> _DIRECTIONS_:
[1] Summarize the passage on banks and mobile banking in two sentences.
[2] Write what follows the passage on banks and mobile banking, picking up after its final sentence.

> _PASSAGE GIVEN_:
○ ○ ○
The survey of the American Banker Executive Forum found that 42% of banks currently offer mobile banking or mobile payments. And among those that don't, 40% have firm plans to offer them within the next 12 months.

Large banks are leading the way. In this cohort, 76% offer mobile banking today, and of those that don't, 54% plan to introduce mobile banking in the next year. Most of these bank apps (91%) are geared to consumers; half are meant for small-business clients.

Banks have been compelled to offer mobile services. Their iPhone- and Android-toting customers expect mobile access to their bank and can easily take their accounts elsewhere if their bank fails to deliver.

The return on investment for banks has been less clear. A mobile banking session is far cheaper than a branch transaction, but the opportunities for relationship-building and cross-selling are fewer.

What banks most hope to get out of mobile app development projects, according to the survey of 303 senior bank managers, is deeper customer relationships. (The survey was conducted in partnership with TSYS, Tata Consultancy Services and Jack Henry Associates.) Eighty-seven percent of respondents said the hope of strengthening customer ties is driving their development of mobile banking apps. Competitive pressure was cited by 71%. Surprisingly, only 55% said that moving transactions to lower-cost channels was a driver and 53% cited new relationship acquisition.

What's holding back the nonadopters? Security is the top concern; 77% percent said security was the most significant barrier to the growth of mobile banking. Almost half (49%) said cost was an issue. Less than half (44%) were worried about the demand for and value of mobile banking apps. Less than a quarter (24%) felt that poor functionality was a barrier to mobile banking adoption, and only 20% said awareness was an issue.
○ ○ ○
> _DATA SHOWN_:
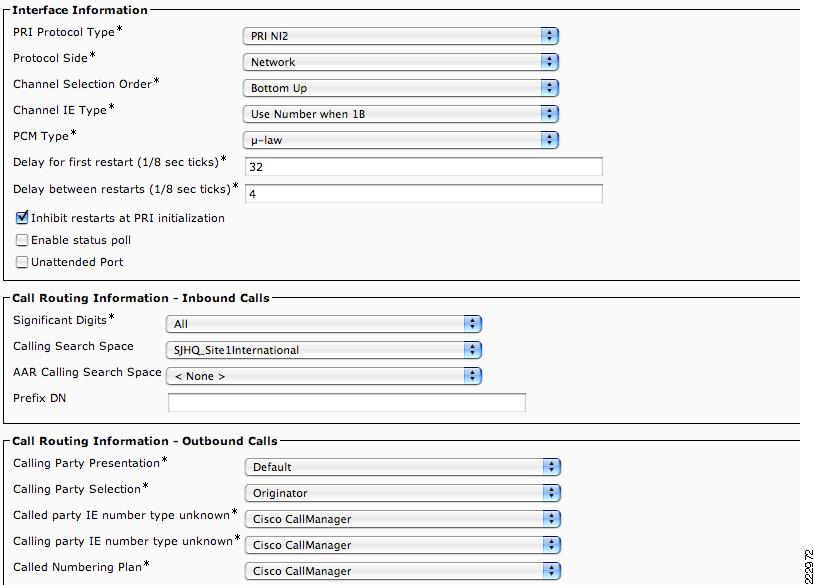Open the PRI Protocol Type dropdown
The width and height of the screenshot is (814, 585).
pos(400,36)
○ ○ ○
> _RESULTS OF THE EXERCISE_:
[1] A survey of the American Banker Executive Forum found that 42% of banks offer mobile banking or mobile payments, and large banks are leading the way at 76%, while many others have firm plans to offer these services within a year. Banks most hope mobile apps will deepen customer relationships, and security is the top concern for those that have not yet adopted mobile banking.

[2]
Asked what kinds of mobile banking apps are most important for a bank to offer, 77% said information reporting (letting customers check balances and transactions on their mobile device). Most (73%) consider text alerts highly important, 64% have a high regard for mobile funds transfers and 58% put a high value on the ability to set up recurring bill payments by phone. Next on the list are two newer capabilities: remote check deposit (55%) and person-to-person payments (46%).

New and upcoming app features on the list give insight into what mobile banking programs of the future may look like: more than a quarter (28%) of the banks called the ability to fund debit and prepaid cards by mobile device highly important and 27% were highly interested in mobile wallet apps such as Google Wallet. While this number might seem low, it does indicate strong interest relative to the fact that such applications are not commonly available yet. A quarter said personal financial management tools on mobile devices are very important. Location-based merchant offers or coupons are of high interest to 20% of the bankers surveyed. Contactless payments (17%) and loyalty rewards programs (15%) are also of interest to this group, which shows there's plenty of room for new payment and rewards programs to be delivered by mobile device.

The American Banker Executive Forum is a community of senior banking and payments executives who have made a commitment to regularly share their opinions and insights with the editorial and research groups at American Banker. American Banker Research is a business of American Banker, a SourceMedia brand.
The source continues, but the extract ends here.